The Mental Health Commission wants a rethink on the use of compulsory treatment for people with mental illness, saying patients are being forced into treatment too often, and for the wrong reasons.

It believes the Mental Health Act is being misused in compelling patients living in the community to get treatment, and in forcing some to be detained in psychiatric wards where they are restrained or put in isolation.

The commission's latest publication, which is out today, looks at the human rights issues related to the use of legal compulsory interventions.

Chairwoman Ruth Harrison said the commission did not want to abolish compulsion, but wanted it to be confined only to emergencies.

Ms Harrison said a lot of "undefined language" was being used as a reason for prescribing compulsory treatment orders.

She cited one example where a patient - a published author - had told her assessing psychiatrist that she was working on her second novel. The psychiatrist, unaware of her background, noted that she had "grandiose delusions" in her case files.

"It could be written down, 'has grandiose delusions, lacks insight into her illness', and whammo, you're under a compulsory treatment order or you're under an in-patient order," said Ms Harrison.

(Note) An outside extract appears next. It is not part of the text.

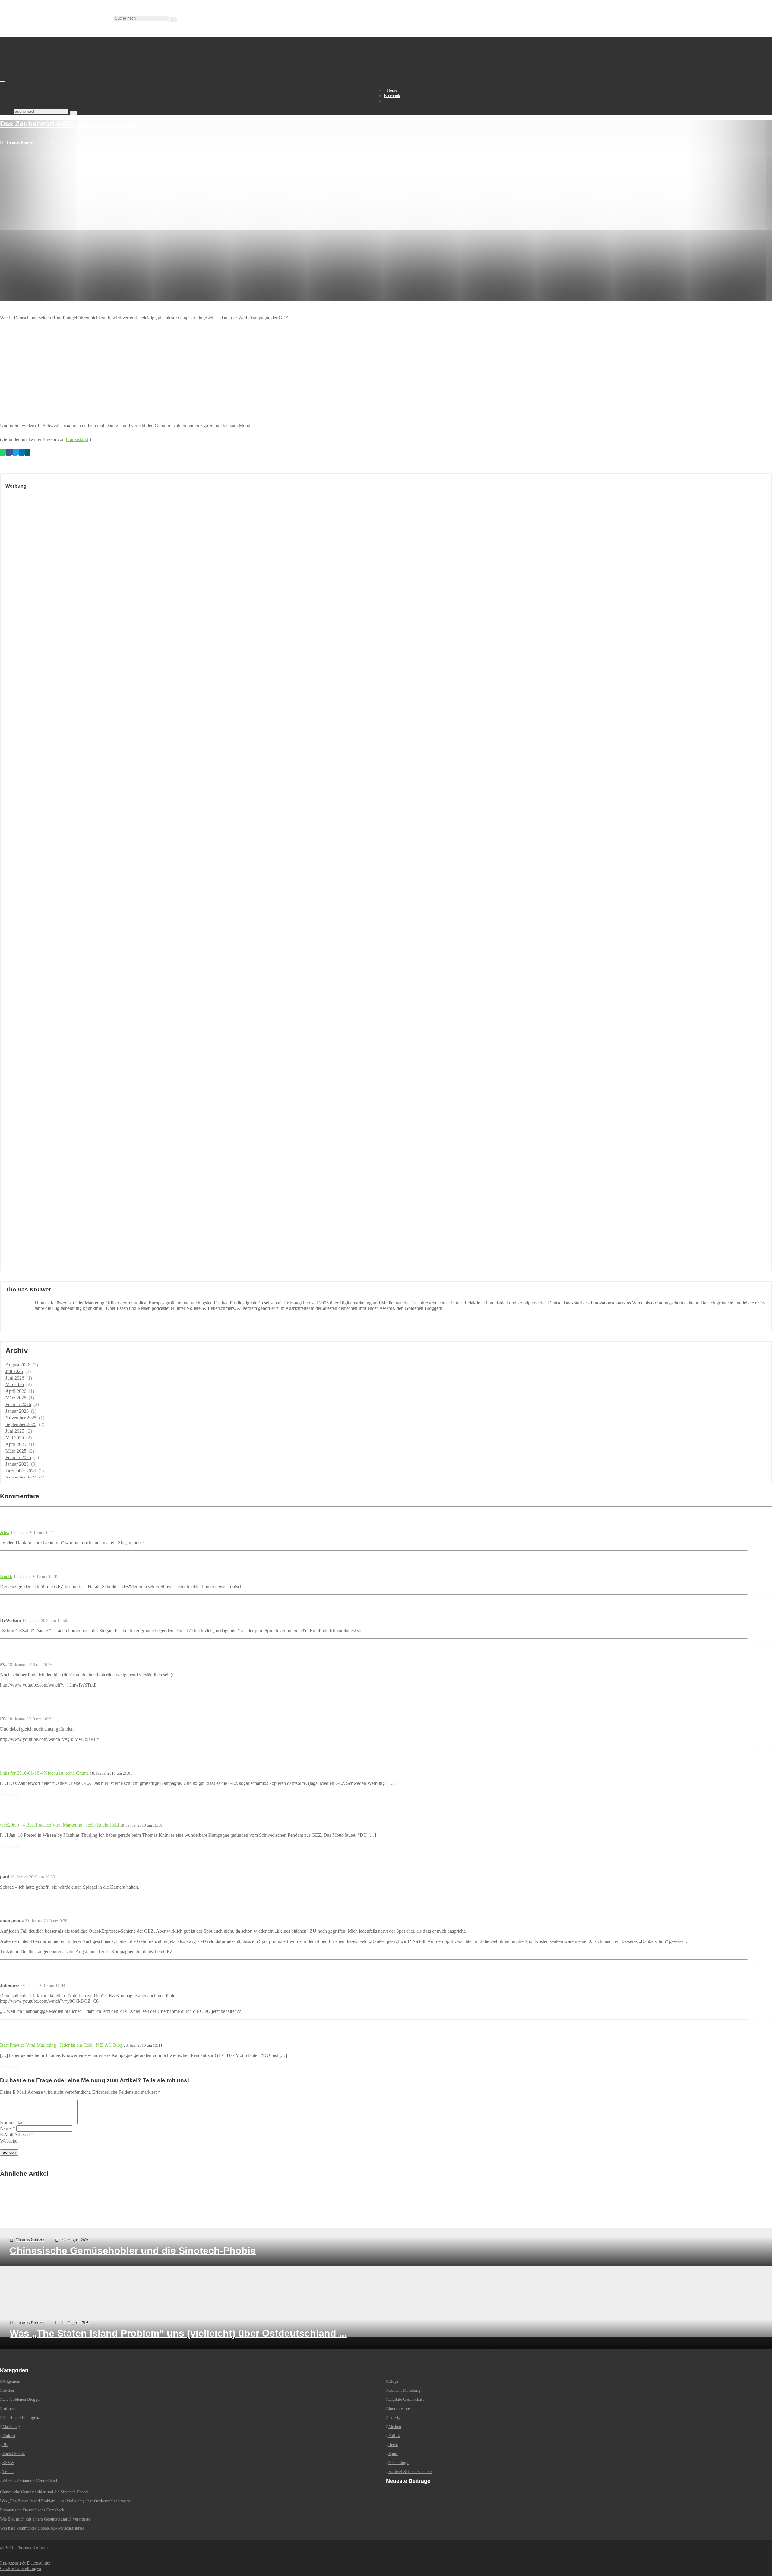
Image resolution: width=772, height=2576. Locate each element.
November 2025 (20, 1417)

She said cases such as Mark Burton - who stabbed and killed his mother days after being discharged from a mental health unit in 2001 - illustrate a "point-of-tension" for clinicians, families and the public when it comes to assessing the danger a patient posed.

"Danger to others is always going to be continually assessed, but it's not that easy to predict.

"You can't lock up everybody - and we're talking about 20 per cent of people who experience mental illness here - on the grounds that you might get it wrong for one person."

Auckland psychiatrist Dr David Codyre said the debate has been going on in the mental health service sector for some time.

"There's an expectation that services foster recovery, and part of fostering recovery is minimising the use of force, restraint and compulsion. On the other hand though there's an expectation that bad things don't happen when people have mental illness. What that tends to do is create a drive towards using compulsion."

Dr Codyre said killings by psychiatric patients tap into the heart of stereotypes around mental illness, and the horrifying nature of these deaths make a clinical argument difficult.

He said in instances where things go awry, the failing is in basic care provision, not in whether compulsion was used or not.

Hawkes Bay woman Susie Crooks, who received compulsory treatment for paranoid schizophrenia eight years ago, said "the treatment was far more harmful and damaging than the condition".

Ms Crooks, who now manages mental health agency The Lighthouse, said the treatment included physical restraints, forced medication and eight weeks of seclusion.

"My mother has paranoid schizophrenia, and I grew up in a home where madness was quite an accepted norm. But I have never gotten over the trauma of solitary confinement."

There is a myth that forced treatment died with the disappearance of big institutions like Kingseat Hospital, she said. In reality, there are still people today who go through the same experience she went through.

Ms Crooks said compulsion was an overused and ineffective tool.